Packing in a Pandemic

Packing for storage and Korea

Can I be honest?  I have NOT done well in this pandemic.  Actually, it sent what little anxiety I have into overdrive.  As a result, I haven't been sleeping well. I wake up in the middle of the night with panic attacks and desperately need distractions.  I've taken to posting to Facebook to see who is up, just to talk. 

Today, a friend (who is a high school counselor--so I suspect she has experience with crazy people), told me I should journal.  I responded that journaling would make me think about things and I don't want to think.  Her response, "Journaling will give you an outlet to process all the things. . . . distractions just push them down until they pop up in the middle of the night."  I didn't respond to her.  Because I needed to "process" her feedback.  

I have journaled off and on for years.  When I was younger, I made a journal out of notebook paper and a folder.  When I first started teaching, I started a blog.  That blog was everything to me.  I quit writing because of who was reading it.  At the time, I did not feel like I could be transparent and felt judged.  Maybe, that is why I needed a "nerve" pill (my granny's words).  When I switched to the paleo diet and lost a ton of weight, I blogged my way through it.  So maybe, I have journaled over the years and maybe this is what I need now. 

There is so much on my mind:
  • This pandemic and the possibility of death.  Not only my death, but the people I love and know.  I'm scared.  I know that I should be reassured by my faith; I know it is well with my soul.  But I do not have the calm steadiness that so many people have about their faith.  Where does that come from?  Today, I heard a pastor talk about praising and singing your way through.  I am going to try with everything within me to sing more praises to God.  
  • I resigned my current teaching position in December.  Though I have been reassured by my new school that they are looking forward to me joining the staff, a lot can happen between now and August.  What does coronavirus mean for me traveling to South Korea?  What does it mean for travel plans?  I had planned to spend a lot of time and breaks exploring the world? 
  • How do I handle this deep loneliness that I feel? I have had bouts with loneliness before, but I have found ways to make myself busy or ways to surround myself with people.  I went to boardgame and planner meetups.  I explored Houston--I've been to tons of museums and other tourist traps--even the funeral museum!  I have traveled to both Austin and San Antonio on my own.  One summer, I decided to explore the international food scene in Houston and visited all types of restaurants.  What do I do with THIS loneliness?  I am in an 688 sq foot apartment, by myself for days on end.  No one to talk to besides the people I call or those who call me.  And sometimes, I get the sense that I am overwhelming my friends by calling too much.

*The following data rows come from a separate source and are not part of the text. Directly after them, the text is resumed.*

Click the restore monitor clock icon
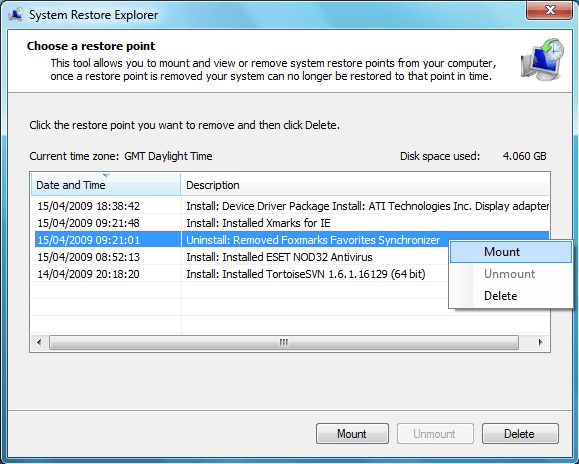 (x=543, y=59)
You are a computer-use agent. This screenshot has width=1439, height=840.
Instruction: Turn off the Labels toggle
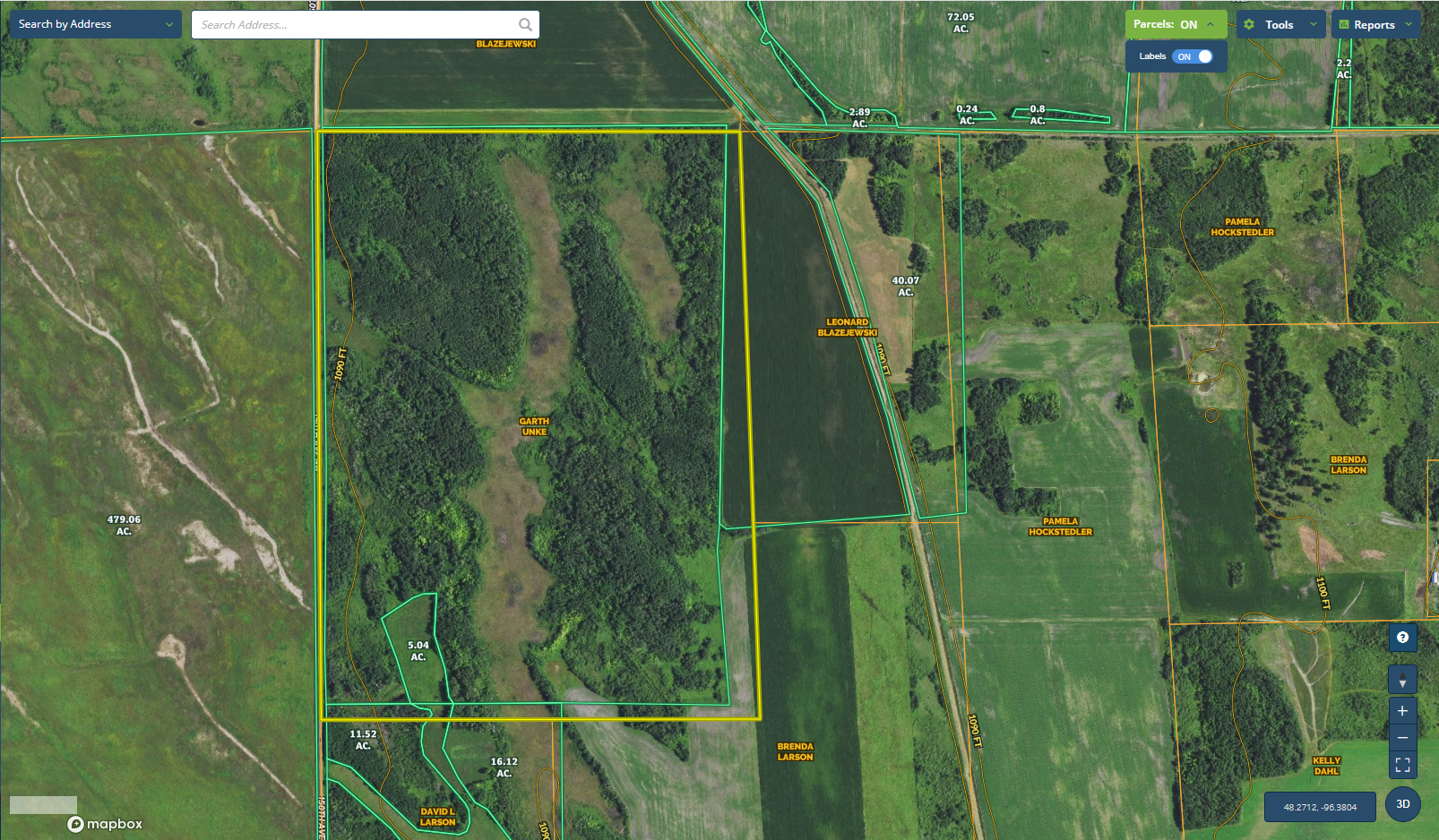pos(1193,56)
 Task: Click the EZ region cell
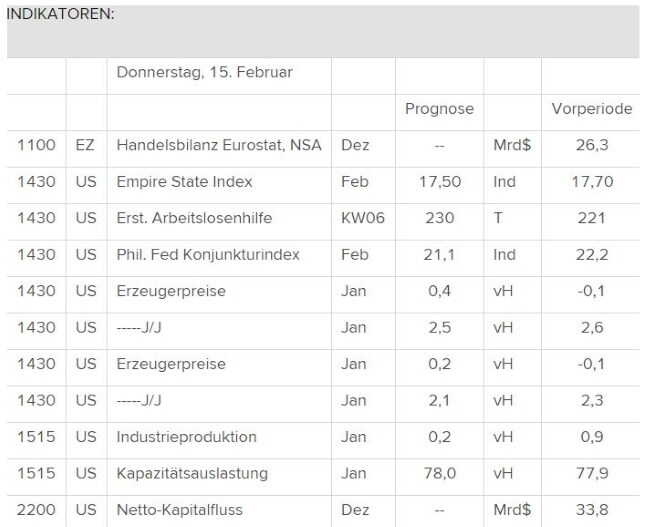[x=85, y=145]
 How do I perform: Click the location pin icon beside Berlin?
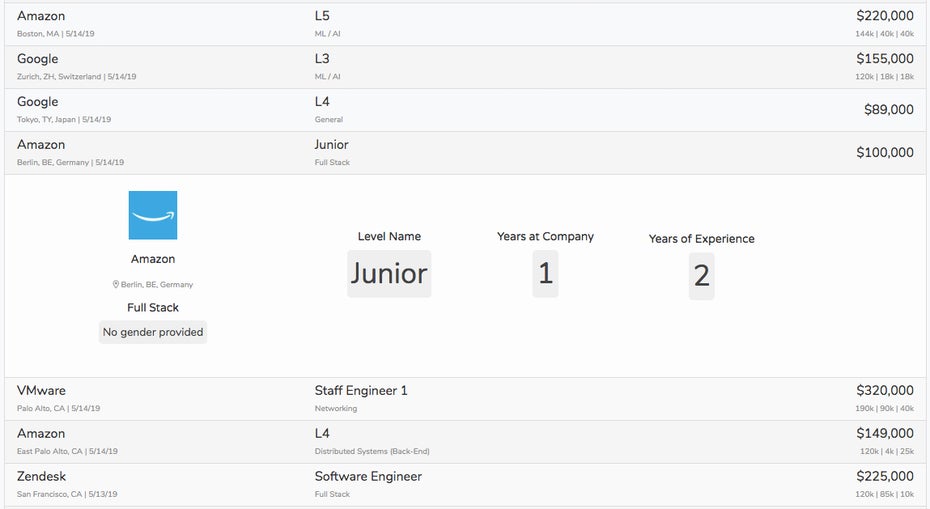click(116, 285)
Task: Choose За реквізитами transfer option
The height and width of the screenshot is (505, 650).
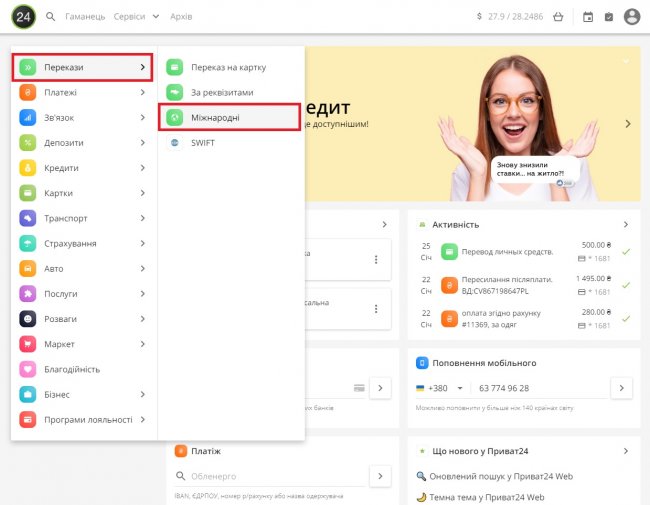Action: tap(222, 92)
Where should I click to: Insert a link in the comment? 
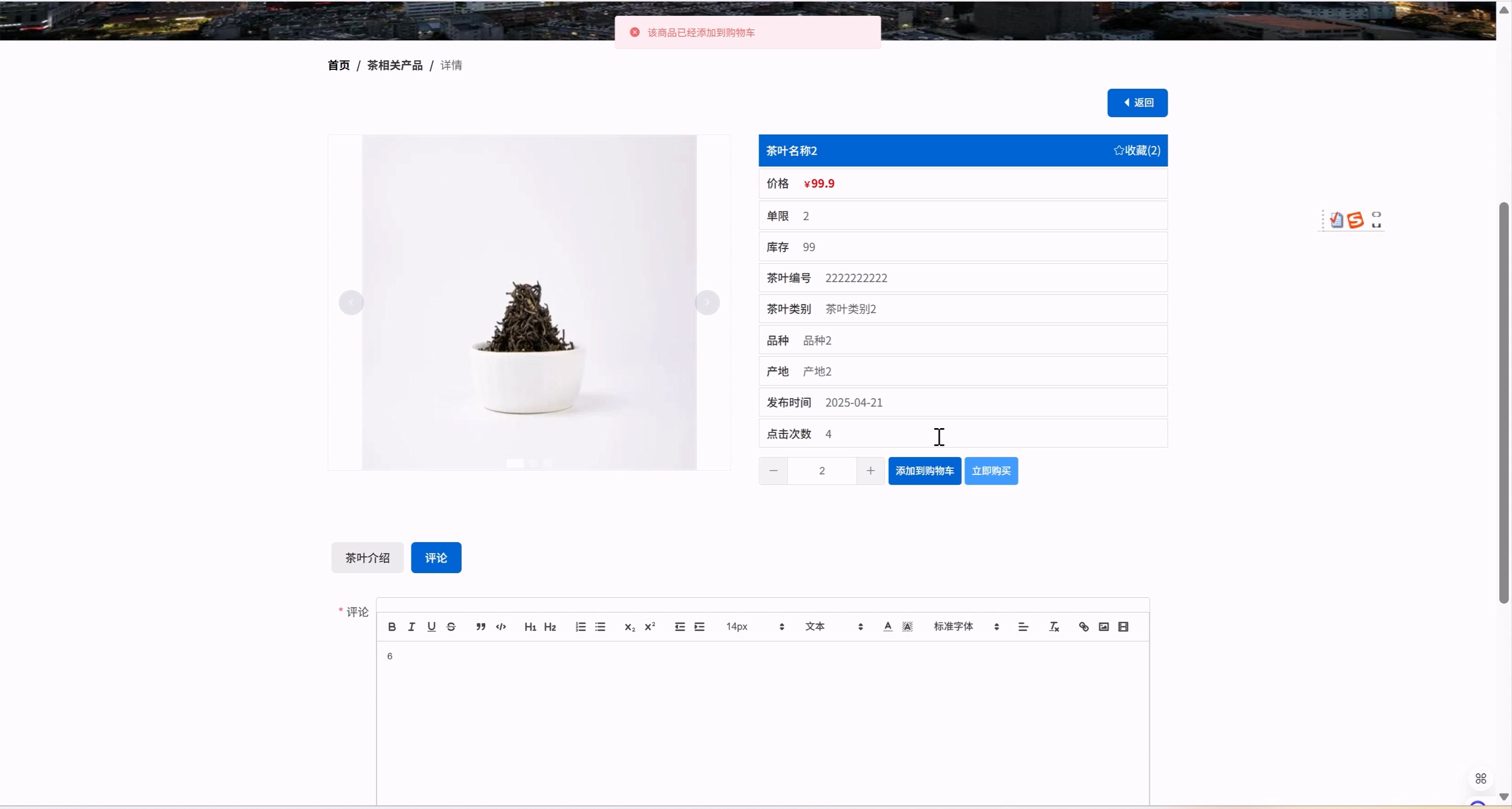click(x=1084, y=626)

So, I've processed.   What now?  Will I sleep? 

***this work has not been proofread.  so forgive any typos or grammatical errors***

Comments

  1. I didn't know you would be teaching in South Korea! My younger daughter did that too, and it was a great adventure. I hope this mess we're in improves in the near future because it's so hard emotionally and mentally, especially on those of us who live lone. It's been very tough. Sending hugs!